My Grandpa gets a lot of mentions in this blog, for reasons that should be obvious: we are very alike, he and I. Every Christmas there’s always one person for whom I do not consult a ‘Wish List’ when buying presents: him. We have too much in common for that to be necessary. So whether it’s poetry anthologies, music scores, jazz, or something in French, I always seem to know what to buy him. Probably because it’s mostly stuff I’d love to receive myself! And indeed, I am always the recipient of something equally special, equally well thought out, and I always treasure the presents I get.
This year was no different: I received the most wonderful anthology called ‘Poems for Life’ from he and Grandma, selected by Laura Barber for Penguin. Anthologies are one of my favourite things to receive because they aren’t something you devour straight away, like a novel or a play, they’re something to dip in and out of throughout your life – always there just when you need it. When you’re after some inspiration or guidance, words have a funny knack of jumping off the page and stopping you in your tracks.
Today, whilst flicking through this new selection I stumbled across Walking Away by C Day Lewis. A fairly unambiguous poem, here it is:
It is eighteen years ago, almost to the day-
A sunny day with the leaves just turning,
The touch-lines new-ruled – since I watched you play
Your first game of fotball, then, like a satellite
Wrenched from its orbit, go drifting away
Behind a scatter of boys. I can see
You walking away from me towards the school
with the pathos of a half-fledged thing set free
Into a wilderness, the gait of one
Who finds no path where the path should be.
That hesitant figure, eddying away
Like a winged seed loosened from its parent stem,
Has something I never quite grasp to convey
About nature’s give-and-take – the small, the scorching
Ordeals which fire one’s irresolute clay.

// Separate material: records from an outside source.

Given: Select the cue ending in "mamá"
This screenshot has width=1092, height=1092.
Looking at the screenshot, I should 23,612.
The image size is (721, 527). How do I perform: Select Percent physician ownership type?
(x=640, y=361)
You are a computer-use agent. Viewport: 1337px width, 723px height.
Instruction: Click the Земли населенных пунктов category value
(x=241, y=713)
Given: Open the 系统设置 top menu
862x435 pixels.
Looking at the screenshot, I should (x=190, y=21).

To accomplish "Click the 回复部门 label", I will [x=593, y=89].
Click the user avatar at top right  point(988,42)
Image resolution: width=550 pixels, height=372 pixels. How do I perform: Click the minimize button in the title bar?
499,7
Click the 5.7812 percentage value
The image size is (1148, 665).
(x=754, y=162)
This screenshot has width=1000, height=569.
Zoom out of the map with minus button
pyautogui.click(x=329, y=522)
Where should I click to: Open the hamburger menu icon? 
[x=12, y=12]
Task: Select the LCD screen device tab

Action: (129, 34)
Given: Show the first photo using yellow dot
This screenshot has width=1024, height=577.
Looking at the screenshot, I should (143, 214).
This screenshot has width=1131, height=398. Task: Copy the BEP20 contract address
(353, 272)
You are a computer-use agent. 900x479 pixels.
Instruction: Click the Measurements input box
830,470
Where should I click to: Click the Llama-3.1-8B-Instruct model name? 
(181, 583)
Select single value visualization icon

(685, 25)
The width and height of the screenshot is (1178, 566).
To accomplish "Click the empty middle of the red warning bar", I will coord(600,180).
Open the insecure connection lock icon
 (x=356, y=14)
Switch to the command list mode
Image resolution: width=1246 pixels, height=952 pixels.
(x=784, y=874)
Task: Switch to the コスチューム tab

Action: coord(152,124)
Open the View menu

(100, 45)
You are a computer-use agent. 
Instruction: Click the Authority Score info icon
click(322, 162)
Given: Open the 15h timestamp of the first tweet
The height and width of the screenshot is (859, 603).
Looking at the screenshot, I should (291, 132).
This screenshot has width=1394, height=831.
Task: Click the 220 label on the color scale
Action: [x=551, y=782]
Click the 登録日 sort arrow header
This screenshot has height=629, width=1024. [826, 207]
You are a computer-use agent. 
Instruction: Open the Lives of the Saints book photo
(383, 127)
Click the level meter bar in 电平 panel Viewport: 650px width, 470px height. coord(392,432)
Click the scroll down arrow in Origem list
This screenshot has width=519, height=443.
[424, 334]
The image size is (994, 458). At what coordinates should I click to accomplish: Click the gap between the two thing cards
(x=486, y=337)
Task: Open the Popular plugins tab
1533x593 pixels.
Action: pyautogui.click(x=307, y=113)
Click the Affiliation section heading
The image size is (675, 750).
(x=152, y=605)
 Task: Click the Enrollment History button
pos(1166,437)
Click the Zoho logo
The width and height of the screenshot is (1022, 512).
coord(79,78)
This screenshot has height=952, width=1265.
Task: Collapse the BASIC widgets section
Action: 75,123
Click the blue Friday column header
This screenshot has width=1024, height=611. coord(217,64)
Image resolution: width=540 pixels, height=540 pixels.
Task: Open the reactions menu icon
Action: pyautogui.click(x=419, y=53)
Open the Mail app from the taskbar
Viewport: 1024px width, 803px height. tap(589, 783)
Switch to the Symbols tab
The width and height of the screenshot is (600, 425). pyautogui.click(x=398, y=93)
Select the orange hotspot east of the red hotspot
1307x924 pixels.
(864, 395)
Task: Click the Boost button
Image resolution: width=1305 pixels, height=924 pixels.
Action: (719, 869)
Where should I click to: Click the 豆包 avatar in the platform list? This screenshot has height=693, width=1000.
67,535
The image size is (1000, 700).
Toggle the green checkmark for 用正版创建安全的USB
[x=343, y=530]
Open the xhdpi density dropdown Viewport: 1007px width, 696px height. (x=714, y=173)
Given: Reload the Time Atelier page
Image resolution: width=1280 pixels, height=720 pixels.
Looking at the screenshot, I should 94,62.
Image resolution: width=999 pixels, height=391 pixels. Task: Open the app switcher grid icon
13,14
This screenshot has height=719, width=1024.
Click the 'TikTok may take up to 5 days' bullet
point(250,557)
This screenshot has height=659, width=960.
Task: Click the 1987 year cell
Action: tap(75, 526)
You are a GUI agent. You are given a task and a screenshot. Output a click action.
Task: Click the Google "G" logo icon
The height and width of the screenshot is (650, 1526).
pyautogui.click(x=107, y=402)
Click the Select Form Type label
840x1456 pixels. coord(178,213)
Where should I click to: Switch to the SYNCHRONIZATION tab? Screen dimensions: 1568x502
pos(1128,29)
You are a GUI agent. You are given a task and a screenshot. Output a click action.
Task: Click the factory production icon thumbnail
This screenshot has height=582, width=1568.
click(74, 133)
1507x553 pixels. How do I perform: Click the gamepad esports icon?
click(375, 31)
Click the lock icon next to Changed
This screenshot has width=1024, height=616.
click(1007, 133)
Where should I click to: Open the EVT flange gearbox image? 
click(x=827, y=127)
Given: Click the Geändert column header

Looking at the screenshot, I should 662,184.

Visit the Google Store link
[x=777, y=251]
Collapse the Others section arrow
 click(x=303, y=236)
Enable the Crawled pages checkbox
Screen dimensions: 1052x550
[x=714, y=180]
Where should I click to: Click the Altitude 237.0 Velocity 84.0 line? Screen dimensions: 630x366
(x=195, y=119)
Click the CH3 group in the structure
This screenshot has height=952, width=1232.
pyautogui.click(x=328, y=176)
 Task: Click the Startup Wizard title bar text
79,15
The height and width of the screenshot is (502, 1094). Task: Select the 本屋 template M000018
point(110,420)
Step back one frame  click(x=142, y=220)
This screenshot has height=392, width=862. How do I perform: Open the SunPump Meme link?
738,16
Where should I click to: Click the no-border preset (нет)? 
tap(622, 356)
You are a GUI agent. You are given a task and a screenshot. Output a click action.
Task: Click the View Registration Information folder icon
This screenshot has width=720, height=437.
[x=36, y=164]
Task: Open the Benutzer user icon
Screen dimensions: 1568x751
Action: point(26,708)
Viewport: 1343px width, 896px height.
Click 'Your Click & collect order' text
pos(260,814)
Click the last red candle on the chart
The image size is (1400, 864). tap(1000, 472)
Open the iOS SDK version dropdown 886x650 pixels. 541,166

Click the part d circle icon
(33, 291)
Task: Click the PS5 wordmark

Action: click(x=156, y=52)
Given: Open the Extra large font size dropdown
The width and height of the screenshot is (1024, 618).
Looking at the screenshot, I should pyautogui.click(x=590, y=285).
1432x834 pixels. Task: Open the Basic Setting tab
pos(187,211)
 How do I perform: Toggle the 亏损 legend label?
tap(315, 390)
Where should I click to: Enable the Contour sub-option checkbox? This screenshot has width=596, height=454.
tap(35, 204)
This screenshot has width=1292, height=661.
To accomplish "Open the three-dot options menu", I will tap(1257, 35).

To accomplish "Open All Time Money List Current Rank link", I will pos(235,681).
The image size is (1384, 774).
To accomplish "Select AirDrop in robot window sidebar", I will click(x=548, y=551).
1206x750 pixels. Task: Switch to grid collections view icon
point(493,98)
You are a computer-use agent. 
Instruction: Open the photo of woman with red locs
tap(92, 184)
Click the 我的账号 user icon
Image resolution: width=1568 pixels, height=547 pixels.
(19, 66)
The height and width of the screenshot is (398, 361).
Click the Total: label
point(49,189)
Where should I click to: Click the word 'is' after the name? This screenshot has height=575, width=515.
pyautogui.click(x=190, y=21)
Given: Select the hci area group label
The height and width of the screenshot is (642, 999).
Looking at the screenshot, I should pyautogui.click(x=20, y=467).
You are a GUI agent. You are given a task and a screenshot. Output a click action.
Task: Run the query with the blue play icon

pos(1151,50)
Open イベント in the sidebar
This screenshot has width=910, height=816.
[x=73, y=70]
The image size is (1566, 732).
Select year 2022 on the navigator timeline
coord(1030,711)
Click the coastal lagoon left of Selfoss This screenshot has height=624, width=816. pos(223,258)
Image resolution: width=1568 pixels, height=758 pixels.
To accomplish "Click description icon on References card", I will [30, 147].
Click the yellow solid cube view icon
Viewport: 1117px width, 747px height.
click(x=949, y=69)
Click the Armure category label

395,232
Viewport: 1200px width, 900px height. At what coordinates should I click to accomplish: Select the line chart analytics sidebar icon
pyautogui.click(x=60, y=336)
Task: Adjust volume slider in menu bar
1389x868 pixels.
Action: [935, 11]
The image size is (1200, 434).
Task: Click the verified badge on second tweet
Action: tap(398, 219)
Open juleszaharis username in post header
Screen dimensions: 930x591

I had worse partings, but none that so
Gnaws at my mind still. Perhaps it is roughly
Saying what God alone could perfectly show-
How selfhood begins with a walking away,
And love proved in the letting go.
I don’t think it takes much effort to work out that it is a father addressing his son, and finding comfort in accepting that he has grown up and so he can let him go. I don’t have a son – I don’t have any children – but somehow I found myself frozen in recognition when I read the final verse.
I’ve recently let someone for whom I had been clinging on to hopes of a resolution walk away from me, quite possibly for good. It wasn’t easy – in fact it took far too long – and it’s taking some getting used to. That last verse put into words the exact kind of comfort I need.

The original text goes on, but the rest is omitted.